*** Opening RECORDS PROVIDED ***

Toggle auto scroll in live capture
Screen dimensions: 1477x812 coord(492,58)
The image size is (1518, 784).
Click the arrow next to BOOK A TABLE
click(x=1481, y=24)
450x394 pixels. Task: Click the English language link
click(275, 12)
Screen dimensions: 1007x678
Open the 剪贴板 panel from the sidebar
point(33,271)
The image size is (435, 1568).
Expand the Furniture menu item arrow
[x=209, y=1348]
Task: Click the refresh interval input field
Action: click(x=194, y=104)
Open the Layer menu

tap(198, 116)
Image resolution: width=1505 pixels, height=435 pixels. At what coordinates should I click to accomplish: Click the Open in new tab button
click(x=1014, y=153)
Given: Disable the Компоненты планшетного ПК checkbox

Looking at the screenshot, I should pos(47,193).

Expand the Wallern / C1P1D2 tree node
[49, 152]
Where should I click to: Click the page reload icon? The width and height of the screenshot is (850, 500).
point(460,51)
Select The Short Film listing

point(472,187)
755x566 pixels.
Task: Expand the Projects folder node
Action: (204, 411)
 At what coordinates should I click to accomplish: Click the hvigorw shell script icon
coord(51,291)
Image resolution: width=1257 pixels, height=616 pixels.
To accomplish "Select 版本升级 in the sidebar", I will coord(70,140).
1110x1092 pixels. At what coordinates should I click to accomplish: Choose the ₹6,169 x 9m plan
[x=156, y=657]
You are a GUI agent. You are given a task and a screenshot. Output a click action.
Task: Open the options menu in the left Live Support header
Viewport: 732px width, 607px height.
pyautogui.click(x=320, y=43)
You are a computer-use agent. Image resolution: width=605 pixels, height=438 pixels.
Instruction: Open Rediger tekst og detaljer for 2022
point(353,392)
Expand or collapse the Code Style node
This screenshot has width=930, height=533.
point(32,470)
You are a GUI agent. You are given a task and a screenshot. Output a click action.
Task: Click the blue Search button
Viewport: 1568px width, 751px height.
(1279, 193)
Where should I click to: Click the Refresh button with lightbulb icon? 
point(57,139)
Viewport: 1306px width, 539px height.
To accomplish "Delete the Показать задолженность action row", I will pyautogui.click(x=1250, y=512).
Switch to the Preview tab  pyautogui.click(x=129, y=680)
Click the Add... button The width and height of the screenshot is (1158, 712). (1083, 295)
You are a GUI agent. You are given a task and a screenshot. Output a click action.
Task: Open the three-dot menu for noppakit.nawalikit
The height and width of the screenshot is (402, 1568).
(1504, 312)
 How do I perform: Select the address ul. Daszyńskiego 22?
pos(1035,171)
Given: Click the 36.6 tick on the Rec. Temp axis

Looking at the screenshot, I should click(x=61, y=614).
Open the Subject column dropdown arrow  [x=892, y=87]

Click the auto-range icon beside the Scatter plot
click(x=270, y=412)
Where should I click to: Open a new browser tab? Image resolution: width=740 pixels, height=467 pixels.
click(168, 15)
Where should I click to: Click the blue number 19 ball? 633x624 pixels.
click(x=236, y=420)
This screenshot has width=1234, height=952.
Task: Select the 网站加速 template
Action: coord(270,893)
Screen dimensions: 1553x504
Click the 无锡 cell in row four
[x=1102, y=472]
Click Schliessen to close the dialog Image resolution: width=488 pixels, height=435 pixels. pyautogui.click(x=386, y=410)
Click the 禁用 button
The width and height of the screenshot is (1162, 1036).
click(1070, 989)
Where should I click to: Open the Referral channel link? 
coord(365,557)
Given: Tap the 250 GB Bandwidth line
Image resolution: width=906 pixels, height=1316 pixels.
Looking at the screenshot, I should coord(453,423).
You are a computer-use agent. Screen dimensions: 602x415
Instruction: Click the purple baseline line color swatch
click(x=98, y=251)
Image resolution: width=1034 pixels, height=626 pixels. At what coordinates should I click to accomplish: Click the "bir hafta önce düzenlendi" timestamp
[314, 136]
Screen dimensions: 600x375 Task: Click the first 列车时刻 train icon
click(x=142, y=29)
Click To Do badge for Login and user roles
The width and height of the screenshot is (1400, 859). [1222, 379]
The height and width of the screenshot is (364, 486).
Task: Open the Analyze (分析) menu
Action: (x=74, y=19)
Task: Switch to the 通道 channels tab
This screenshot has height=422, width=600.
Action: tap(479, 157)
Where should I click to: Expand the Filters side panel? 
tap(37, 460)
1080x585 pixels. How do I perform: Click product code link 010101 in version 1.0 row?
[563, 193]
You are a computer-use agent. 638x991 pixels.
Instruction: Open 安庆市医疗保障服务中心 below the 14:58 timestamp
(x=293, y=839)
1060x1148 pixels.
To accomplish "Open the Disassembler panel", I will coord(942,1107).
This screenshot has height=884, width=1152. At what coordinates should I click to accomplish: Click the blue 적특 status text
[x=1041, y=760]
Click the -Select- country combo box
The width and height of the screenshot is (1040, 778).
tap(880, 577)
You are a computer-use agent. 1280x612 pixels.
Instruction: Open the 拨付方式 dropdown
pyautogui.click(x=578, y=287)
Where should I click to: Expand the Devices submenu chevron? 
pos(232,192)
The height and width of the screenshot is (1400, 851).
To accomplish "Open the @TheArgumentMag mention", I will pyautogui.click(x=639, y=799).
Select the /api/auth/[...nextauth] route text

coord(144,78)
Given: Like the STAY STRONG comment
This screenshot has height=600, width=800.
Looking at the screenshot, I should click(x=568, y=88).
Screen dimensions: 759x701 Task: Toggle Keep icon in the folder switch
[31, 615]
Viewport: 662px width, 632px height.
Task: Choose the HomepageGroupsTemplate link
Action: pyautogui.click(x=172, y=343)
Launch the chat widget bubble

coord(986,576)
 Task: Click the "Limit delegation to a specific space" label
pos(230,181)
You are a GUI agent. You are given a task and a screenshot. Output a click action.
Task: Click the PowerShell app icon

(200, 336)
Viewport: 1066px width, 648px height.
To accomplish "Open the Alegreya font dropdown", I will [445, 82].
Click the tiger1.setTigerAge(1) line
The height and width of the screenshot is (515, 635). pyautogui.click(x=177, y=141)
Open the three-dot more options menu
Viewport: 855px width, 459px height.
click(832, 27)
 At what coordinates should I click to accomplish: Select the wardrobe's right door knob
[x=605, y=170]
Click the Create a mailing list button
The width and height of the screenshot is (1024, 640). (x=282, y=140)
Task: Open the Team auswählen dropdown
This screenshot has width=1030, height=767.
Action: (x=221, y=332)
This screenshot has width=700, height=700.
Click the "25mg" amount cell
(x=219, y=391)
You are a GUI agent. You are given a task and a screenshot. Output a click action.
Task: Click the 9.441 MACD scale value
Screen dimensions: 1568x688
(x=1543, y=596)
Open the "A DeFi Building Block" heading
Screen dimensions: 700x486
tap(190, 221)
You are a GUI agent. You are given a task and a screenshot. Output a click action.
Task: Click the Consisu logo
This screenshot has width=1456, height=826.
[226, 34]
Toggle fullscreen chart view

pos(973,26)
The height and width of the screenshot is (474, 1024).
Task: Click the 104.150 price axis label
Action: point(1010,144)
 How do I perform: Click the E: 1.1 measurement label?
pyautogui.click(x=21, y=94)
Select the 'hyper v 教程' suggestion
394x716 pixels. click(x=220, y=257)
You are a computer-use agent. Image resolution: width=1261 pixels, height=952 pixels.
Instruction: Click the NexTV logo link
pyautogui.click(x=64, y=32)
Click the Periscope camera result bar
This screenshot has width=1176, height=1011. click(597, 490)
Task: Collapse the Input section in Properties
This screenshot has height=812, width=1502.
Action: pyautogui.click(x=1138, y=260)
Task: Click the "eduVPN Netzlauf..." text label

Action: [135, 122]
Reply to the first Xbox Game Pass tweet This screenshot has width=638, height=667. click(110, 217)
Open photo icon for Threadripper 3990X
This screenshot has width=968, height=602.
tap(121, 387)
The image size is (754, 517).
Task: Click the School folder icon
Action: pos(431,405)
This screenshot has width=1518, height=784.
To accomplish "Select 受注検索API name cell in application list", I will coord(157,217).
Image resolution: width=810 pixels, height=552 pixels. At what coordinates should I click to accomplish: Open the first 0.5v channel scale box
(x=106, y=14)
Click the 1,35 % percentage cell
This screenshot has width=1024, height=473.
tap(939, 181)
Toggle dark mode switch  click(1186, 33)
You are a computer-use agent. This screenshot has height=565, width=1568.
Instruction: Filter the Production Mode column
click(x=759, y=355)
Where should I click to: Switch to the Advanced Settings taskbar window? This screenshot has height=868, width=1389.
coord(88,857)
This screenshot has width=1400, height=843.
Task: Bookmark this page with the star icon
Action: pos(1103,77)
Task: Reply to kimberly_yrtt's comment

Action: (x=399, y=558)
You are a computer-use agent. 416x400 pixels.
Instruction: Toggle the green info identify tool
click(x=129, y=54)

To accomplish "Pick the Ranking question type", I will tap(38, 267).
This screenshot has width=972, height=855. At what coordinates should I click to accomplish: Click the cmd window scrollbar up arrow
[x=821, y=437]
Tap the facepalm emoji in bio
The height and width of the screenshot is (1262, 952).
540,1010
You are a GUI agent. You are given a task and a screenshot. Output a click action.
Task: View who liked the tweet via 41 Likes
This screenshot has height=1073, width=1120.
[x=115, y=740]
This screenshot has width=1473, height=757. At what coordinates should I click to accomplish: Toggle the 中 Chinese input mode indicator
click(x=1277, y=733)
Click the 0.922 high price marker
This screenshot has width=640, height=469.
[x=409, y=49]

*** Closing RECORDS PROVIDED ***

▸ AIM OF THE TASK
The lines to copy are those above that contain the string "options".

▸ EXPECTED OUTPUT
Task: Open the options menu in the left Live Support header
Open the three-dot more options menu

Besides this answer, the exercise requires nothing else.